Exercise objective:
Would you transcribe all of the data exactly, down to the last character?

[Records excerpted from a collection]
※ ※ ※

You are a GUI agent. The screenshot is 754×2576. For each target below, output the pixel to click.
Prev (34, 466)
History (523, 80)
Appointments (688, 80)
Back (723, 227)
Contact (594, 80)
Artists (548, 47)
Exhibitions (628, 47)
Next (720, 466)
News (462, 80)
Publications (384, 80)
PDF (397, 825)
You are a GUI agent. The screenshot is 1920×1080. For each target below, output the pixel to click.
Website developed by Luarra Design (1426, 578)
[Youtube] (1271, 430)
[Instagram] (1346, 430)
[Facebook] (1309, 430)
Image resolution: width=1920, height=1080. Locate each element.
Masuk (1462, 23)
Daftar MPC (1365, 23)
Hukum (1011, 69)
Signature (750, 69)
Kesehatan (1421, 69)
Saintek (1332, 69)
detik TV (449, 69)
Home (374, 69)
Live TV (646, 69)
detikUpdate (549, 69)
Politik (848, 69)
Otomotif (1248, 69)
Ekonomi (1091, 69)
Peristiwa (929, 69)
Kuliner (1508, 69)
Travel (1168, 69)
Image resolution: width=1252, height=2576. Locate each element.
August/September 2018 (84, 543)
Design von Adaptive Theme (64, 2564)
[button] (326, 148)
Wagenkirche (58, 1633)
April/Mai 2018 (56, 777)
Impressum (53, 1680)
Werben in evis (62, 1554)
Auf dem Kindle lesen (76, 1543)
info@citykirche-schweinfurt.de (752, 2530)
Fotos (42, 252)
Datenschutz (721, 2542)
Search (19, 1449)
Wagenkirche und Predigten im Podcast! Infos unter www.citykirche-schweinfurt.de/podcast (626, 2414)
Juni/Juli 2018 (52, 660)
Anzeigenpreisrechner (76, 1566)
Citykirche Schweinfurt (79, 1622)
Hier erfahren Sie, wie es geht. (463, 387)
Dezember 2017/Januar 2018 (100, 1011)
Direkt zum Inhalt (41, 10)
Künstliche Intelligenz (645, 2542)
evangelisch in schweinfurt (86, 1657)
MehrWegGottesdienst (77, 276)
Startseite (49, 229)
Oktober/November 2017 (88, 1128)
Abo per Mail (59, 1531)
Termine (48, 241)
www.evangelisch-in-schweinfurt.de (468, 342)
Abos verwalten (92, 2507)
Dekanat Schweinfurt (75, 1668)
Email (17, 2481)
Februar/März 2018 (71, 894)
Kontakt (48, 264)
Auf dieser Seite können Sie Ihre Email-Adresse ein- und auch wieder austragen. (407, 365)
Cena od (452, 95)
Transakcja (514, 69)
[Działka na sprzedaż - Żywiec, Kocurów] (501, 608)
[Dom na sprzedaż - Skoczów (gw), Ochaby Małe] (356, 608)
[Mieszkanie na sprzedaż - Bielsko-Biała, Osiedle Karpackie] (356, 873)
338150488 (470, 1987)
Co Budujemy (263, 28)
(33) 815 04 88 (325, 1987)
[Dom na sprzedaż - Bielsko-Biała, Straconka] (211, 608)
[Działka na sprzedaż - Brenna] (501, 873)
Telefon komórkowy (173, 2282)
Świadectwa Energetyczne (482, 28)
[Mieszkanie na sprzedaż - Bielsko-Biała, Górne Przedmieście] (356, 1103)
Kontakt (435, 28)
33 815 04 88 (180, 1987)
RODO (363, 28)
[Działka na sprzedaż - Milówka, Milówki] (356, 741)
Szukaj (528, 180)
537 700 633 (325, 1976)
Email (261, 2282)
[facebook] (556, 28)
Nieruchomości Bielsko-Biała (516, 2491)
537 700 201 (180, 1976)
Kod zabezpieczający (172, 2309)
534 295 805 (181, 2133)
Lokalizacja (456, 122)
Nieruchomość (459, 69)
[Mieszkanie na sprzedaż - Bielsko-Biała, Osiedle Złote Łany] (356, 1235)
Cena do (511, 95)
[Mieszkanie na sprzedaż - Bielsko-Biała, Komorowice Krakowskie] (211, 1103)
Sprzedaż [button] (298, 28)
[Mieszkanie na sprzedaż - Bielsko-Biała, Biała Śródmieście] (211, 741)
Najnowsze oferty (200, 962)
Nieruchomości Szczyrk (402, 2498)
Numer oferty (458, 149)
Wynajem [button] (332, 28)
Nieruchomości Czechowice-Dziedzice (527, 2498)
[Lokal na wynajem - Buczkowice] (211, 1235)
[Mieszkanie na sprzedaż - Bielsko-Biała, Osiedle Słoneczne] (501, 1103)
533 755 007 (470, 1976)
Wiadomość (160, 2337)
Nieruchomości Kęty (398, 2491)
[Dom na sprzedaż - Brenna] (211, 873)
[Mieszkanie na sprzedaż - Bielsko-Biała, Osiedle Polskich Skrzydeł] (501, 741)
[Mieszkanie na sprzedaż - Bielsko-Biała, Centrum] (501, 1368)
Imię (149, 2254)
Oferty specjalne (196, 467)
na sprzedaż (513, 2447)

※ ※ ※

Answer to this problem:
You are a GUI agent. The screenshot is 754×2576. For each target below, output the pixel to click.
Prev (34, 466)
History (523, 80)
Appointments (688, 80)
Back (723, 227)
Contact (594, 80)
Artists (548, 47)
Exhibitions (628, 47)
Next (720, 466)
News (462, 80)
Publications (384, 80)
PDF (397, 825)
You are a GUI agent. The screenshot is 1920×1080. For each target below, output the pixel to click.
Website developed by Luarra Design (1426, 578)
[Youtube] (1271, 430)
[Instagram] (1346, 430)
[Facebook] (1309, 430)
Image resolution: width=1920, height=1080. Locate each element.
Masuk (1462, 23)
Daftar MPC (1365, 23)
Hukum (1011, 69)
Signature (750, 69)
Kesehatan (1421, 69)
Saintek (1332, 69)
detik TV (449, 69)
Home (374, 69)
Live TV (646, 69)
detikUpdate (549, 69)
Politik (848, 69)
Otomotif (1248, 69)
Ekonomi (1091, 69)
Peristiwa (929, 69)
Kuliner (1508, 69)
Travel (1168, 69)
Image resolution: width=1252, height=2576. Locate each element.
August/September 2018 (84, 543)
Design von Adaptive Theme (64, 2564)
[button] (326, 148)
Wagenkirche (58, 1633)
April/Mai 2018 (56, 777)
Impressum (53, 1680)
Werben in evis (62, 1554)
Auf dem Kindle lesen (76, 1543)
info@citykirche-schweinfurt.de (752, 2530)
Fotos (42, 252)
Datenschutz (721, 2542)
Search (19, 1449)
Wagenkirche und Predigten im Podcast! Infos unter www.citykirche-schweinfurt.de/podcast (626, 2414)
Juni/Juli 2018 (52, 660)
Anzeigenpreisrechner (76, 1566)
Citykirche Schweinfurt (79, 1622)
Hier erfahren Sie, wie es geht. (463, 387)
Dezember 2017/Januar 2018 (100, 1011)
Direkt zum Inhalt (41, 10)
Künstliche Intelligenz (645, 2542)
evangelisch in schweinfurt (86, 1657)
MehrWegGottesdienst (77, 276)
Startseite (49, 229)
Oktober/November 2017 (88, 1128)
Abo per Mail (59, 1531)
Termine (48, 241)
www.evangelisch-in-schweinfurt.de (468, 342)
Abos verwalten (92, 2507)
Dekanat Schweinfurt (75, 1668)
Email (17, 2481)
Februar/März 2018 (71, 894)
Kontakt (48, 264)
Auf dieser Seite können Sie Ihre Email-Adresse ein- und auch wieder austragen. (407, 365)
Cena od (452, 95)
Transakcja (514, 69)
[Działka na sprzedaż - Żywiec, Kocurów] (501, 608)
[Dom na sprzedaż - Skoczów (gw), Ochaby Małe] (356, 608)
[Mieszkanie na sprzedaż - Bielsko-Biała, Osiedle Karpackie] (356, 873)
338150488 (470, 1987)
Co Budujemy (263, 28)
(33) 815 04 88 (325, 1987)
[Dom na sprzedaż - Bielsko-Biała, Straconka] (211, 608)
[Działka na sprzedaż - Brenna] (501, 873)
Telefon komórkowy (173, 2282)
Świadectwa Energetyczne (482, 28)
[Mieszkanie na sprzedaż - Bielsko-Biała, Górne Przedmieście] (356, 1103)
Kontakt (435, 28)
33 815 04 88 (180, 1987)
RODO (363, 28)
[Działka na sprzedaż - Milówka, Milówki] (356, 741)
Szukaj (528, 180)
537 700 633 (325, 1976)
Email (261, 2282)
[facebook] (556, 28)
Nieruchomości Bielsko-Biała (516, 2491)
537 700 201 (180, 1976)
Kod zabezpieczający (172, 2309)
534 295 805 (181, 2133)
Lokalizacja (456, 122)
Nieruchomość (459, 69)
[Mieszkanie na sprzedaż - Bielsko-Biała, Osiedle Złote Łany] (356, 1235)
Cena do (511, 95)
[Mieszkanie na sprzedaż - Bielsko-Biała, Komorowice Krakowskie] (211, 1103)
Sprzedaż [button] (298, 28)
[Mieszkanie na sprzedaż - Bielsko-Biała, Biała Śródmieście] (211, 741)
Najnowsze oferty (200, 962)
Nieruchomości Szczyrk (402, 2498)
Numer oferty (458, 149)
Wynajem [button] (332, 28)
Nieruchomości Czechowice-Dziedzice (527, 2498)
[Lokal na wynajem - Buczkowice] (211, 1235)
[Mieszkanie na sprzedaż - Bielsko-Biała, Osiedle Słoneczne] (501, 1103)
533 755 007 (470, 1976)
Wiadomość (160, 2337)
Nieruchomości Kęty (398, 2491)
[Dom na sprzedaż - Brenna] (211, 873)
[Mieszkanie na sprzedaż - Bielsko-Biała, Osiedle Polskich Skrzydeł] (501, 741)
[Mieszkanie na sprzedaż - Bielsko-Biała, Centrum] (501, 1368)
Imię (149, 2254)
Oferty specjalne (196, 467)
na sprzedaż (513, 2447)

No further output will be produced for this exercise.